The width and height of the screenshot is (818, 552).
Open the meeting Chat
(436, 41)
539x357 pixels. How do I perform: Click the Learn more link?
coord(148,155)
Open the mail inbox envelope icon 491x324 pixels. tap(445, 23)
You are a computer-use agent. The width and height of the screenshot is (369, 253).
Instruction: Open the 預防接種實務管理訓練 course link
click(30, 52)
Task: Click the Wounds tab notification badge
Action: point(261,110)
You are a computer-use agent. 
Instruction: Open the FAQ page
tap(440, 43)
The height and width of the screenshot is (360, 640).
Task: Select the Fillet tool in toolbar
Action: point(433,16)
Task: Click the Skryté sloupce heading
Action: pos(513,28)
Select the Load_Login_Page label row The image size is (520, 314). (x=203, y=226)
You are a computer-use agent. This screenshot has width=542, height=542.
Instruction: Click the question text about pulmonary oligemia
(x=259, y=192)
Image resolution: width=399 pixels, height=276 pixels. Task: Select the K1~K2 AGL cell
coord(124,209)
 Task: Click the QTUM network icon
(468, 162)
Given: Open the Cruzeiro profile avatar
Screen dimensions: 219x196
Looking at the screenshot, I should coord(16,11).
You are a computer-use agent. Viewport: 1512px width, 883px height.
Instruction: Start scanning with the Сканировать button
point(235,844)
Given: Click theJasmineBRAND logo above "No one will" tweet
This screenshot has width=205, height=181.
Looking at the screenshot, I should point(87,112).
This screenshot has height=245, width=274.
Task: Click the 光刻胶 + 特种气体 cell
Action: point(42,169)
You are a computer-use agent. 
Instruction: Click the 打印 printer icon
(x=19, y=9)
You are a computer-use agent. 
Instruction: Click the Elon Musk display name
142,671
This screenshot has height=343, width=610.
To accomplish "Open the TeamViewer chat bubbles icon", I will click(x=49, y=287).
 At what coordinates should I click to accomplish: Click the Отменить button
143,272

WHAT IS EXPECTED: Pick out all lines from the data above in which the word "will" appears.

SOLUTION TO THE EXERCISE:
Given: Click theJasmineBRAND logo above "No one will" tweet
To accomplish "Open the TeamViewer chat bubbles icon", I will click(x=49, y=287).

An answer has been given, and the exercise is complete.